"Aşk" üzerine çeşitli belgeseller izlemiş, farklı farklı filozofların aşk hakkındaki düşüncelerini irdelemiş, aşkın ta kendisini de salt bir şekilde yaşayanlardanım. Bana kalırsa aşk dediğimiz şey bence insanın ruh eşini bulma arzusundan daha çok (mesela hiçbir aşık aynı rüyalara dalmazlar) biyokimyanın bir nevi hacklenmesi durumu. Sonuçta duygusal evrimini tam anlamıyla gerçekleştirememiş, bunu aşamamış olan basit sapiensleriz sonuçta fazlası değil. Hayatın normal seyrini değiştiren, hiç olanı var olana, var olanı da anlamlı bir hale getiren, elde edilen bu anlamdan da "biriciklik" çıkartılan bir hacklenmedir tabi bu! Aşk'ı oluşturacak bütün dinamikler (misal feromonların uyumu gibi) evren ile adeta anlaşma yapmışcasına bir araya gelir ve bünyelerde bir anlamda big bang (hormon) patlaması etkisi yaratır. Tabi bu işin birde big crunch kısmı var ki nice filozof, nice şair bu uğurda biraz contaları yakmıştır:) Son olarak sizi izlemekten gerçekten çok keyif alıyorum.
@birsnakyuz28 күн бұрын
Güzel yorumunuz ve katkılarınız için çok teşekkür ederim.
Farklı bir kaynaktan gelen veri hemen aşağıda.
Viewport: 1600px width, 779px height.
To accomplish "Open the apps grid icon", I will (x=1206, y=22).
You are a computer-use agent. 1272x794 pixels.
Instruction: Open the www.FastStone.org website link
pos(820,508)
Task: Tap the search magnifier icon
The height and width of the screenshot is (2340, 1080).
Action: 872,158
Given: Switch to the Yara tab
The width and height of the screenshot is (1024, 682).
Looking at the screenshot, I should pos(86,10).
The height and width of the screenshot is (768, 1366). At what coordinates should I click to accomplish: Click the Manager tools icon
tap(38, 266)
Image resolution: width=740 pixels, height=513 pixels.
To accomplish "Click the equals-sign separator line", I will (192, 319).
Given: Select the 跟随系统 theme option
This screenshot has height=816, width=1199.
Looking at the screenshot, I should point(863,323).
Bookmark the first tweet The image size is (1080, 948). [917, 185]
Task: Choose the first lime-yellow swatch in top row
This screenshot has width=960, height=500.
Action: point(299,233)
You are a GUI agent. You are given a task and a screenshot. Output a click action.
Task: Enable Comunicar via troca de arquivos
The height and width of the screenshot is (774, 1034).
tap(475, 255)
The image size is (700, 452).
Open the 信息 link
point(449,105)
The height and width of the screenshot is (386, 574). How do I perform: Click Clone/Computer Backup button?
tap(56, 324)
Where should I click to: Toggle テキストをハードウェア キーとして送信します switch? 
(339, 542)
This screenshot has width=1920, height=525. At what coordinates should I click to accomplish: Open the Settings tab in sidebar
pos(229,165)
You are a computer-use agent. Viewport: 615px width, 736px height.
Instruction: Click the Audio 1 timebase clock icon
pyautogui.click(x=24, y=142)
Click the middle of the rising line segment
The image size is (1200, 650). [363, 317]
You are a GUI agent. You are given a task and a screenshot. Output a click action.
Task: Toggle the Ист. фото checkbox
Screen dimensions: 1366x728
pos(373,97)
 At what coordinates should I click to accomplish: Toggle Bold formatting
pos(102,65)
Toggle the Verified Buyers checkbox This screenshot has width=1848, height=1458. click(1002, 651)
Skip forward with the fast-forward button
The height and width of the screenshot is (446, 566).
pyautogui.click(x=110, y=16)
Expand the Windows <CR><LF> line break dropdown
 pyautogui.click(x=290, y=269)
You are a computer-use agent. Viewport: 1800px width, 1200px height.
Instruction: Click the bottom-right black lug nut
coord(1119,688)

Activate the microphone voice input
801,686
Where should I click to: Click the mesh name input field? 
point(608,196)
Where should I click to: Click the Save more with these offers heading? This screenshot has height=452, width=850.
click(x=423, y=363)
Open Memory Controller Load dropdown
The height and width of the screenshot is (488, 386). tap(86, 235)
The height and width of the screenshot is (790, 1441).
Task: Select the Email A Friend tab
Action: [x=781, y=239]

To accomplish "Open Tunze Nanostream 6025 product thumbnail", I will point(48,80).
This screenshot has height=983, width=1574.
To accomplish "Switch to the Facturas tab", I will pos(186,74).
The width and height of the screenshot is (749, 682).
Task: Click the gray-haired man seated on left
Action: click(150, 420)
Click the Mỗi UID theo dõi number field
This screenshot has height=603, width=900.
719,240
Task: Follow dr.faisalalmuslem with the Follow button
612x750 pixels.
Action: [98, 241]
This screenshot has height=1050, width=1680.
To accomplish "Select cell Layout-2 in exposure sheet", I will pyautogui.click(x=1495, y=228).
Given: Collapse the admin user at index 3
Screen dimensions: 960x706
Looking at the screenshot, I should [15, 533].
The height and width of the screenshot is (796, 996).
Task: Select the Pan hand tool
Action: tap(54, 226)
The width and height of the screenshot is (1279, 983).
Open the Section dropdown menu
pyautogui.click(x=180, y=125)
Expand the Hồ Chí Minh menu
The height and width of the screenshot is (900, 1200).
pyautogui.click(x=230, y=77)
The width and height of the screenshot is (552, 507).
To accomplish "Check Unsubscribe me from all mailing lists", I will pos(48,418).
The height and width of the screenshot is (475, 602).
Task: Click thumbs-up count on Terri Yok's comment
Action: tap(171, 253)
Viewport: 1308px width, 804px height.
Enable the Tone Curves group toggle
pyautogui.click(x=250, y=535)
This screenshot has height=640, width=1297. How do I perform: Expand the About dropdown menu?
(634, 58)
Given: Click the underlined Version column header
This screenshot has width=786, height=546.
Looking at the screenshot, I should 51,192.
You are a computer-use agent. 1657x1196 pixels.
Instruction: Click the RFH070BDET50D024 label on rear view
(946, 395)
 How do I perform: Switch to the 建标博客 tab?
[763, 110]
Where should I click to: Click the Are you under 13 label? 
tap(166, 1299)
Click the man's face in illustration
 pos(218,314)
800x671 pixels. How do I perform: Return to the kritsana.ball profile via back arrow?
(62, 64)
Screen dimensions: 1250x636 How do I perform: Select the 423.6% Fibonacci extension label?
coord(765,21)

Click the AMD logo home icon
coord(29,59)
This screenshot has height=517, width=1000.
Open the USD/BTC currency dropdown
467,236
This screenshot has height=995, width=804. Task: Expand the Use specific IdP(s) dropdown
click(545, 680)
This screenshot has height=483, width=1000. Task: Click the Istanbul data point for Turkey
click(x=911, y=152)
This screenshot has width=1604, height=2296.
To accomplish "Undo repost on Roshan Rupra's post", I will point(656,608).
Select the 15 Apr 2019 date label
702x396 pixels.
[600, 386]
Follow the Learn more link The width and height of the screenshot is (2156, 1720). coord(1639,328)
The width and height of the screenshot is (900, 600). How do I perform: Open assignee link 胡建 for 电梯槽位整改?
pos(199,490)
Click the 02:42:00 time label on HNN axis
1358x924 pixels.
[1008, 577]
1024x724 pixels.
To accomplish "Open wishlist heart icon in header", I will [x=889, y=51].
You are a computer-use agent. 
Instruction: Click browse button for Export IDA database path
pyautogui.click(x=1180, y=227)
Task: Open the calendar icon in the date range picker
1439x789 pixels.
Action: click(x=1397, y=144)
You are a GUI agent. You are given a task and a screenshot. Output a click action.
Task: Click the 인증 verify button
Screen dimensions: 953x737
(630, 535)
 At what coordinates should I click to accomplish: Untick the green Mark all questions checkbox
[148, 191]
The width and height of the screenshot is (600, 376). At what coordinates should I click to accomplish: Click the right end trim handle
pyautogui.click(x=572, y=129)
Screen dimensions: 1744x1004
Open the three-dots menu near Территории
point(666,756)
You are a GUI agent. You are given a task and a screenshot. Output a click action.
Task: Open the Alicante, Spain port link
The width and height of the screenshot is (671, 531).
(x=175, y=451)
Gerçekten de aşkın biyokimyasal ve nöral etkileri başlı başına bir inceleme konusu ama tabii benim ele aldığım kısım işin biraz daha felsefi ve düşünsel boyutu oluyor. Desteğinize minnettarım. 😊
@Sinegoat28 күн бұрын
@birsnakyuz Ben olaya biraz işin soğuk, sıkıcı ve nihai olan gerçekliğiyle yaklaşmak istedim. Bir anlamda "aşk'ı tanımlayıp, onu aşabilmenin" düşünsel reçetesini vermeye çalıştım yalnızca. Belki haddime değil ama algoritma ve ulaşabilirlik asla şevkinizi kırmasın. Anlatım şeklinizi, tonlamanızı ve vurgularınızı çok değerli buluyorum. İnsanda anti depresanımsı bir etki bırakıyor.